Maxi sequestro di acqua minerale e di bibite nel Salernitano: i carabinieri del Nas hanno infatti scoperto migliaia di bottiglie tenute talmente in cattivo stato di conservazione che erano pericolose per la salute dei consumatori. Chiusi, al contempo, anche tre depositi di stoccaggio proprio perché sporchi, mentre altri ambienti sono stati chiusi per venti giorni. Denunciato il titolare dell'intera struttura e comminate multe per circa trecentomila euro, di cui duemila riferite agli alimenti. All'operazione hanno preso parte anche il personale dell'Azienda Sanitaria Locale.

Immagine di repertorio.L'ispezione è avvenuta all'interno di un deposito all'ingrosso di bibite di Salerno, dove sono state riscontrate prima 5.550 bottiglie di plastica (ovvero di PET, il polietilene tereftalato, tipicamente usato proprio per gli alimenti e facilmente riciclabile rispetto ad altri tipi di plastica) che erano tenute in cattivo stato di conservazione e tenute su pedane sporche ed esposte direttamente ai raggi solari (il polietilene tereftalato subisce, di fatti, proprio effetti nocivi se esposti alla luce ed al calore, finendo con il deteriorarsi e rischiando di contaminare il proprio contenuto).

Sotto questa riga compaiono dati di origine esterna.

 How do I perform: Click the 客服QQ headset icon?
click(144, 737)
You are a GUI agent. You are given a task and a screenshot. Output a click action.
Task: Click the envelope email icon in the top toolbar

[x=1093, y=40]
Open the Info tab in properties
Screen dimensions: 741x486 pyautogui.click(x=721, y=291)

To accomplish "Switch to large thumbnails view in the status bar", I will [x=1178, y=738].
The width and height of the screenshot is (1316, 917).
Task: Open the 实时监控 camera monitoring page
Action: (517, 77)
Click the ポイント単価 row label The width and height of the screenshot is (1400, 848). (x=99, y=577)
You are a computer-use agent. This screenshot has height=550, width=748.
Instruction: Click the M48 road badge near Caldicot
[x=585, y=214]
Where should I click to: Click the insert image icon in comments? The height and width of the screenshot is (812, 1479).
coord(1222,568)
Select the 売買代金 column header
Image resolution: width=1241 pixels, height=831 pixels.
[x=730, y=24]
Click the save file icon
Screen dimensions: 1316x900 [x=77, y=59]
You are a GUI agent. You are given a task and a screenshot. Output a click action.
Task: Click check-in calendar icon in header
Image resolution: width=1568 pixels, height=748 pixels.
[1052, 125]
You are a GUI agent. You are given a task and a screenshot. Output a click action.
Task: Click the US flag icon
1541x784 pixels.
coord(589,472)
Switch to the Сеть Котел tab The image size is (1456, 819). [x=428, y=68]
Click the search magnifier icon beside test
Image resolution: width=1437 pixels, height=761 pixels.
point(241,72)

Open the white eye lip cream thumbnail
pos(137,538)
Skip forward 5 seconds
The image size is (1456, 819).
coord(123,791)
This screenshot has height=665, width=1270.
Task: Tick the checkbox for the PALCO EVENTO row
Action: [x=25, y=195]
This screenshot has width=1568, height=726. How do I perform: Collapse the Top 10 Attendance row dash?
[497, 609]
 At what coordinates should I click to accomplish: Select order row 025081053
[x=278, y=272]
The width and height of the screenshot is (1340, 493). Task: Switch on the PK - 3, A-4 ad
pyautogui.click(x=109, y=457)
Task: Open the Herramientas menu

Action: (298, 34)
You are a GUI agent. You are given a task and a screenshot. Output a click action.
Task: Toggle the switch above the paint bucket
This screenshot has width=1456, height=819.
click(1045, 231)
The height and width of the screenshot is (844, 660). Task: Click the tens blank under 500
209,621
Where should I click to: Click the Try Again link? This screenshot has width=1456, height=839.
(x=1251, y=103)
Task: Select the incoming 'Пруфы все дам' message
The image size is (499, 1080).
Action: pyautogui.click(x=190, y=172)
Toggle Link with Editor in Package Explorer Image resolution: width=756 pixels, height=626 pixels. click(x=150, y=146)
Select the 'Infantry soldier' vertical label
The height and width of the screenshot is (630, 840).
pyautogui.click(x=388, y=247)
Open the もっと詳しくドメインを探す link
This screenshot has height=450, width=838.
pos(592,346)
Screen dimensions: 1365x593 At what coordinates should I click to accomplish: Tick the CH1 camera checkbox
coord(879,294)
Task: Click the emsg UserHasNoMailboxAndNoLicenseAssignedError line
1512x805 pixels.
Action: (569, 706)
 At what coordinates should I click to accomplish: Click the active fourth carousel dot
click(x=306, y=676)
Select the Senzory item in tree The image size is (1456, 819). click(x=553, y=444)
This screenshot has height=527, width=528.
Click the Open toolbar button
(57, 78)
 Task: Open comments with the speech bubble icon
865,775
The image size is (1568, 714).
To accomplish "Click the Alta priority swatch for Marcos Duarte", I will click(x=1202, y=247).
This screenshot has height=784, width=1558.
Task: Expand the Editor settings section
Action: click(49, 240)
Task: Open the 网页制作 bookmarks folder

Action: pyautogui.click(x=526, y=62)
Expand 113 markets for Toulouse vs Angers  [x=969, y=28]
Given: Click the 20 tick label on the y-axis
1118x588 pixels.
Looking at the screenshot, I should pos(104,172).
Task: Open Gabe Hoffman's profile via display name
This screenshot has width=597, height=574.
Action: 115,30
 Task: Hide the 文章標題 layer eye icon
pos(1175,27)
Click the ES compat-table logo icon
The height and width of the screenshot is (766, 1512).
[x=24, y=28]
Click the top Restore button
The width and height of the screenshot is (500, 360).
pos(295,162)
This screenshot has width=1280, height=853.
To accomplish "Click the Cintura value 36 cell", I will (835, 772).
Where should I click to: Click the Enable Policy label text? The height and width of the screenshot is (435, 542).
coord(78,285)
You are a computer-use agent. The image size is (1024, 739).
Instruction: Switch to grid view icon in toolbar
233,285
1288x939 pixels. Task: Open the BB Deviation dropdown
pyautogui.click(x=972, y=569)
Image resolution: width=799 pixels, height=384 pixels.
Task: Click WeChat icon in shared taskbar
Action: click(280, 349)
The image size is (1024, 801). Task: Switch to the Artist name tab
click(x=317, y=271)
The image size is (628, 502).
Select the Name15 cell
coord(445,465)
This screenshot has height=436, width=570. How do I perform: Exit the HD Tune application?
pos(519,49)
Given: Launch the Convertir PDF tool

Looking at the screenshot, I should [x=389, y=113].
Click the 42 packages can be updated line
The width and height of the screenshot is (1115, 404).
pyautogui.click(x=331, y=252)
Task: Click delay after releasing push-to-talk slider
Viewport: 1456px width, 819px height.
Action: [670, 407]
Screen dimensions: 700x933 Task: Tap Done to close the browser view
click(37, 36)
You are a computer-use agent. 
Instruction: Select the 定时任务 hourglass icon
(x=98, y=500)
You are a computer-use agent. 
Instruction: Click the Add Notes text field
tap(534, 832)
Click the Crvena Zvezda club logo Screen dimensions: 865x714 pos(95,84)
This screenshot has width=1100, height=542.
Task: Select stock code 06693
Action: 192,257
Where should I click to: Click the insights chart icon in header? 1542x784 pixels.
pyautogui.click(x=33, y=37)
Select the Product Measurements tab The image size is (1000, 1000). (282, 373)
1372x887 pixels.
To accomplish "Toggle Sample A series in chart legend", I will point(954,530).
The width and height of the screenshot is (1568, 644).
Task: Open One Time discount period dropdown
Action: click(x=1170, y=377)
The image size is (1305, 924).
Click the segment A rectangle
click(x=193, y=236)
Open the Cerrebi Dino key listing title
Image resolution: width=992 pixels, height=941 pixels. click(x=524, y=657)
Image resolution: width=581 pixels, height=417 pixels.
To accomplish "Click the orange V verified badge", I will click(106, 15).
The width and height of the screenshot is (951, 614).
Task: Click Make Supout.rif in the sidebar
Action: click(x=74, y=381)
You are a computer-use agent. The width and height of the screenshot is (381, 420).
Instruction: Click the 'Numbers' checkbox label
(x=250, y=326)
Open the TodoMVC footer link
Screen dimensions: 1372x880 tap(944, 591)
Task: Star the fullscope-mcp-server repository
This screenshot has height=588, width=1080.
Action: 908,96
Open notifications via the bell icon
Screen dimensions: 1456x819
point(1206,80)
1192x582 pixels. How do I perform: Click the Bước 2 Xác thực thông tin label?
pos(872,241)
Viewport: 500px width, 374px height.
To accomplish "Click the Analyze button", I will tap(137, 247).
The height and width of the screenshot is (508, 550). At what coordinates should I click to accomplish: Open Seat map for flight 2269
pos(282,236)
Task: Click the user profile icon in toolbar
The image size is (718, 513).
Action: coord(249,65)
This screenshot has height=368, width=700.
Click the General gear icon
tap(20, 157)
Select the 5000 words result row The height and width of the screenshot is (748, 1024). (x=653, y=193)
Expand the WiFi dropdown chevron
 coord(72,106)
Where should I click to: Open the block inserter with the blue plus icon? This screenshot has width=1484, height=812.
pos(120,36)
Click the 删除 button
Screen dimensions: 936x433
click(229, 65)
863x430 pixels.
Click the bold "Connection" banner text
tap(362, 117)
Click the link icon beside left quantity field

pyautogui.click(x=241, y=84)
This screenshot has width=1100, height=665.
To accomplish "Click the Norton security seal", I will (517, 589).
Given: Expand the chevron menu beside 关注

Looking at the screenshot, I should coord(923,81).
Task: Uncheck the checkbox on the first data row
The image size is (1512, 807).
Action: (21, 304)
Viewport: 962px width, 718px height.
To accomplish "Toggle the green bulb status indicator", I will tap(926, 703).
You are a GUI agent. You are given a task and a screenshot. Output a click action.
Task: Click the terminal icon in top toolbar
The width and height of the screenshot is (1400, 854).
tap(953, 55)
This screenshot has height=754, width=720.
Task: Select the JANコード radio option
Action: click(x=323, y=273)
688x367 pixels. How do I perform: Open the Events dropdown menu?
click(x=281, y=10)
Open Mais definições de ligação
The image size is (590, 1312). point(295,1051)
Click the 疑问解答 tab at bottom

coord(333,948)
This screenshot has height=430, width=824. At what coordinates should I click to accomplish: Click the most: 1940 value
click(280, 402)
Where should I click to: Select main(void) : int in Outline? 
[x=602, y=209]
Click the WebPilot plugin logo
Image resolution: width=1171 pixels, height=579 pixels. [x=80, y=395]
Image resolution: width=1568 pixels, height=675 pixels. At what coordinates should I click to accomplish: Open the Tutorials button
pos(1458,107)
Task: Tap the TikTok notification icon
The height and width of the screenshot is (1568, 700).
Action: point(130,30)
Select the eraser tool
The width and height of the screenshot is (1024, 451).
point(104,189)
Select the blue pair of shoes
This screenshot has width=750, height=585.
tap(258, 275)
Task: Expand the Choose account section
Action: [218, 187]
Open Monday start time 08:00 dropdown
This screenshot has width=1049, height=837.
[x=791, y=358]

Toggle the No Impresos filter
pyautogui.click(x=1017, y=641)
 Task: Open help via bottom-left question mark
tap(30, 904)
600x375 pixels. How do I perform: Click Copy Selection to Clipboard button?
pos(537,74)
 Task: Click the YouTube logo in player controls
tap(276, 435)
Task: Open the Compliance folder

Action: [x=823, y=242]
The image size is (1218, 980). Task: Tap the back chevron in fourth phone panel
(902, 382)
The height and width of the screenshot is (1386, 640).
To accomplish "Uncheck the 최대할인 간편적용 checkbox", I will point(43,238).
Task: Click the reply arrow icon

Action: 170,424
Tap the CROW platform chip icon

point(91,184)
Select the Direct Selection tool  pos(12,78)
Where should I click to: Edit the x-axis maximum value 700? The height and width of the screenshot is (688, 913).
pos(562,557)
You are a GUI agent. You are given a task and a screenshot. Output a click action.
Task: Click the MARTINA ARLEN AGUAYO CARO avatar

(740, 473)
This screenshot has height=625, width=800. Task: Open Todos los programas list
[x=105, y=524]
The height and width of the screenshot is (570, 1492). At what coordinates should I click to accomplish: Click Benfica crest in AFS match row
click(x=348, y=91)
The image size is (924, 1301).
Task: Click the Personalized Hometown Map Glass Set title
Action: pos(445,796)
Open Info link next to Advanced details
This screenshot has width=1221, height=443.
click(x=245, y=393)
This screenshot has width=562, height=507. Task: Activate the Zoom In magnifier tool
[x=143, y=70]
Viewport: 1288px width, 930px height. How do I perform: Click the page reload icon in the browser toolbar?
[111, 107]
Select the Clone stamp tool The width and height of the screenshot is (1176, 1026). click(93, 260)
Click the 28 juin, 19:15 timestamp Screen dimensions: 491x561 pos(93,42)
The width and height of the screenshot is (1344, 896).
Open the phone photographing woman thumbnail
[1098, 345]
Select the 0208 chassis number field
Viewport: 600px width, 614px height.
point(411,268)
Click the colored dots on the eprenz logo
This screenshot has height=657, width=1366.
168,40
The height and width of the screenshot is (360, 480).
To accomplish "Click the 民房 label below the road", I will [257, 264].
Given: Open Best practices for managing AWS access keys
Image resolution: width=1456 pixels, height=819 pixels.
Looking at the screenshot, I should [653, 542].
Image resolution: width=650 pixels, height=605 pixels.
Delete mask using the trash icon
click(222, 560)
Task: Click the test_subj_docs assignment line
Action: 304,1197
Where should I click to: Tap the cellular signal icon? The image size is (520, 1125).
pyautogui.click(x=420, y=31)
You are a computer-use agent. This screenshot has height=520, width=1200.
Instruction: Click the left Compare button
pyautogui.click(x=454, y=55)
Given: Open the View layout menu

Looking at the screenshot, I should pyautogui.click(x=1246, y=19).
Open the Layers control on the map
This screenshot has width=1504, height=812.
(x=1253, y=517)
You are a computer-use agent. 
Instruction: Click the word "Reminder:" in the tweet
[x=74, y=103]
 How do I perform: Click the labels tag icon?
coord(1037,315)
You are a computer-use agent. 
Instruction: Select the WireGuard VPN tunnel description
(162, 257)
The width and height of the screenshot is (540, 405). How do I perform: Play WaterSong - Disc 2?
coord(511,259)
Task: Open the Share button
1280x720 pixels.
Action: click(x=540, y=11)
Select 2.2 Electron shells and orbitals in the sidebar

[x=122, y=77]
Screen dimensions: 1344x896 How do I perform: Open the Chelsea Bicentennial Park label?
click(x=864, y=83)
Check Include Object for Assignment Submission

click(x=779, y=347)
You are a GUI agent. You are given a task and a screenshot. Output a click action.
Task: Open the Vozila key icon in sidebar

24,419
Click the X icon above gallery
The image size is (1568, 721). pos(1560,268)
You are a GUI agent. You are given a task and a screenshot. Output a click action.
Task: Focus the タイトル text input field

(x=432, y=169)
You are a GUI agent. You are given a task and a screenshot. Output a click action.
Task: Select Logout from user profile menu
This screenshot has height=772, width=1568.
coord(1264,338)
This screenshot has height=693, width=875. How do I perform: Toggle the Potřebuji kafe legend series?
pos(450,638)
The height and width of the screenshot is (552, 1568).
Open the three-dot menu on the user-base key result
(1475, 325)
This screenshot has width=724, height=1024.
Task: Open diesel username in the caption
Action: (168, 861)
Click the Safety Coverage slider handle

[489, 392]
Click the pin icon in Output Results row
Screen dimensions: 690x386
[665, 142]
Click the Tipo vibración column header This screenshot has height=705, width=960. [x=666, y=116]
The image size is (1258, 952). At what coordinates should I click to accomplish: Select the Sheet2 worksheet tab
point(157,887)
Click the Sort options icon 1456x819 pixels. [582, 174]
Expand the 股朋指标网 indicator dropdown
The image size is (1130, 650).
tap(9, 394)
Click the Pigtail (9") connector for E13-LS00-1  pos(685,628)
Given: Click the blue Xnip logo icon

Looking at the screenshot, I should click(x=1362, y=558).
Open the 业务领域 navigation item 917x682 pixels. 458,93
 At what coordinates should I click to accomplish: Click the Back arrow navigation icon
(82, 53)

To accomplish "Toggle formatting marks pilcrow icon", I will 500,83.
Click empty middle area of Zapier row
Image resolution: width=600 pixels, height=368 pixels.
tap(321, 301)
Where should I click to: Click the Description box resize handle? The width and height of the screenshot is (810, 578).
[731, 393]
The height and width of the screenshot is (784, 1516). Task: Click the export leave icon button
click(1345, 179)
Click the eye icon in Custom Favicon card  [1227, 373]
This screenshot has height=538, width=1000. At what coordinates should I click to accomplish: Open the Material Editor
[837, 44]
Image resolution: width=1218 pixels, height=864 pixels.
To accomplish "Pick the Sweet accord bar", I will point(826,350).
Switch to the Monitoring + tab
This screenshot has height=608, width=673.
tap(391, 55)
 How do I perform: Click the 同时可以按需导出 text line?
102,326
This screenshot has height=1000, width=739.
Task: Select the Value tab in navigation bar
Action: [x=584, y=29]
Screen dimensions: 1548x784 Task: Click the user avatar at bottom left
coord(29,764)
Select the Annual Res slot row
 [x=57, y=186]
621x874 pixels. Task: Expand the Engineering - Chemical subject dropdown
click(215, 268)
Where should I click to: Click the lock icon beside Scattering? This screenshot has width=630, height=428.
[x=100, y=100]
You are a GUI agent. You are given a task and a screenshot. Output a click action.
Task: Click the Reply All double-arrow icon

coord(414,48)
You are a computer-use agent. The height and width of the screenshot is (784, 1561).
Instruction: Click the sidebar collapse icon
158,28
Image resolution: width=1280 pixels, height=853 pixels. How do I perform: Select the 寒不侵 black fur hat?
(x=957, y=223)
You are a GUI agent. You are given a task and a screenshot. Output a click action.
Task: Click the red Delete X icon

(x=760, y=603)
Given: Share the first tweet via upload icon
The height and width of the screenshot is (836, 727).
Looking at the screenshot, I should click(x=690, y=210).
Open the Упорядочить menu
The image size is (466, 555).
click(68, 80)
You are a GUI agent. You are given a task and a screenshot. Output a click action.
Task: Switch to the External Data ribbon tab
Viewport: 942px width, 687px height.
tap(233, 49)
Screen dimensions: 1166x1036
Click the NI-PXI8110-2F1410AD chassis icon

Successivamente, hanno chiuso altri tre depositi, tutti adibiti a stoccaggio di bibite varie, proprio per altrettante condizioni igienico-sanitarie e strutturali definite "precarie". Anche gli altri ambienti ispezionati non erano del tutto in regola, ma in questo caso la chiusura è stata disposta per soli venti giorni. Denunciato il titolare e multe per trecentomila euro complessive. Le scorte d'acqua e bibite sono state invece poste sotto sequestro.